# How to tokenize a dataset? ## Step 1: get the right json format The training data requires preprocessing. First, place your training data in a loose json format, with one json containing a text sample per line. For example:
{"src": "www.nvidia.com", "text": "The quick brown fox", "type": "Eng", "id": "0", "title": "First Part"}
{"src": "The Internet", "text": "jumps over the lazy dog", "type": "Eng", "id": "42", "title": "Second Part"}
The name of the `text` field of the json can be changed by using the `--json-key` flag in `preprocess_data.py`. The other metadata are optional and are not used in training. ## Step 2: Tokenize The loose json is then processed into a binary format for training.

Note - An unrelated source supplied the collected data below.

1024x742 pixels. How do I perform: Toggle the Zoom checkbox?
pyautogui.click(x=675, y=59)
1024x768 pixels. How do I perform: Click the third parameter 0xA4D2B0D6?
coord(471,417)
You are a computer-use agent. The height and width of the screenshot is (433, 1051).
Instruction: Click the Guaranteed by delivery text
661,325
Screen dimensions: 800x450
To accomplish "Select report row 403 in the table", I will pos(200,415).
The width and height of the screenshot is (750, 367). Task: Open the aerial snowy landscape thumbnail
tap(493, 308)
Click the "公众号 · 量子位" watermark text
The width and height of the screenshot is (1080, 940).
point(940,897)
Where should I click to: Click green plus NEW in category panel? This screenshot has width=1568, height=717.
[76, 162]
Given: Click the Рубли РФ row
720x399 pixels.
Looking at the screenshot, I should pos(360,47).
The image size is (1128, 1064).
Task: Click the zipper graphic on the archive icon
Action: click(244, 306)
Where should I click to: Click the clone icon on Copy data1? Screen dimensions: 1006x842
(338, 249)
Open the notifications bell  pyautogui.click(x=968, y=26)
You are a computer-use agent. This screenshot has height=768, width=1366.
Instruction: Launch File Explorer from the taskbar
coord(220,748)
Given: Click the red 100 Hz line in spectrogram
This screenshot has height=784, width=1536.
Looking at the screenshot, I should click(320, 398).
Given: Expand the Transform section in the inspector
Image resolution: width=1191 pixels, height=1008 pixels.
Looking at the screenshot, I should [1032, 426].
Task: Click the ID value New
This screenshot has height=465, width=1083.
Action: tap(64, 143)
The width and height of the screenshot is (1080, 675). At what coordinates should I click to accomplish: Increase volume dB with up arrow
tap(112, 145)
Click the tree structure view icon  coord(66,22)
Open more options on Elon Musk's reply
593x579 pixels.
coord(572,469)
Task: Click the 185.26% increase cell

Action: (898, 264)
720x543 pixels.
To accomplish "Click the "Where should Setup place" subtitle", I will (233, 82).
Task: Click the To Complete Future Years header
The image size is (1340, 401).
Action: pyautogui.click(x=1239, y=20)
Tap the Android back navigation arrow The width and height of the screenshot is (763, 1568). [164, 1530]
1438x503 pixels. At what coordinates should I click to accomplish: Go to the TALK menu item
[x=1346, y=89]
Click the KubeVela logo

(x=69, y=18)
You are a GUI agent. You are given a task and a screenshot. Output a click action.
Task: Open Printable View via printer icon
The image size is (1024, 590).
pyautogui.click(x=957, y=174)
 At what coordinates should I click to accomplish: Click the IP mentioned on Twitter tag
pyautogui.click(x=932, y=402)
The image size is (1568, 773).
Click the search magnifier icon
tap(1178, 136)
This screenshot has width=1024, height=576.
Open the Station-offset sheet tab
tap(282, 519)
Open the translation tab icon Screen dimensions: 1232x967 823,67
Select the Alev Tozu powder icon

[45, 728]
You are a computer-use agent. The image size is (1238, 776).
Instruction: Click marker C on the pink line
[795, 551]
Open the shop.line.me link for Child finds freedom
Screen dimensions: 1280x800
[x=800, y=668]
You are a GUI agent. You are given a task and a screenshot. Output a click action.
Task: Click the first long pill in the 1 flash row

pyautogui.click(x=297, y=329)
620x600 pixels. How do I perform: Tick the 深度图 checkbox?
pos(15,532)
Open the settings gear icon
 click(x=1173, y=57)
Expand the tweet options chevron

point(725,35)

To convert the json into mmap, cached index file, or the lazy loader format use `preprocess_data.py`. Set the `--dataset_impl` flag to `mmap`, `cached`, or `lazy`, respectively (default is `mmap`). An example script to prepare data for Falcon training is:
python3 tools/preprocess_data.py --input /scratch/dummy-data/train.json 
    --output_prefix wiki-train 
    --dataset_impl mmap 
    --tokenizer_type FalconTokenizer 
    --workers 2 
    --chunk_size 32
    --append_eod
The output will be two files named, in this case, `my-bert_text_sentence.bin` and `my-bert_text_sentence.idx`. The `--data_path` specified in later BERT training is the full path and new filename, but without the file extension. Other options of `preprocess_data.py`: ``` input data: --input INPUT Path to input JSON --json_keys JSON_KEYS [JSON_KEYS ...] space separate listed of keys to extract from json --split_sentences Split documents into sentences. --keep_newlines Keep newlines between sentences when splitting. tokenizer: --tokenizer_type {BertWordPieceLowerCase,BertWordPieceCase,GPT2BPETokenizer,SentencePieceTokenizer,FalconTokenizer} What type of tokenizer to use. --vocab_file VOCAB_FILE Path to the vocab file --merge_file MERGE_FILE Path to the BPE merge file (if necessary). --append_eod Append an token to the end of a document. --lang LANG Language to use for NLTK-powered sentence splitting. output data: --output_prefix OUTPUT_PREFIX Path to binary output file without suffix --dataset_impl {lazy,cached,mmap} runtime: --workers WORKERS Number of worker processes to launch --chunk_size CHUNK_SIZE Chunk size assigned to each worker process --log_interval LOG_INTERVAL Interval between progress updates --vocab_extra_ids VOCAB_EXTRA_IDS --vocab_extra_ids_list VOCAB_EXTRA_IDS_LIST comma separated list of special vocab ids to add to the tokenizer --no_new_tokens Whether to add special tokens (e.g. CLS, MASK, etc) in the sentenciepiece tokenizer or not ``` If you want to tokenize using llama tokenizer: ``` python tools/preprocess_data.py \ --input=/path/to/data.json \ --output_prefix=wiki-train \ --dataset_impl=mmap \ --tokenizer_type=SentencePieceTokenizer \ --vocab_file=/path/to/tokenizer.model \ --workers=2 \ --chunk_size=32 ```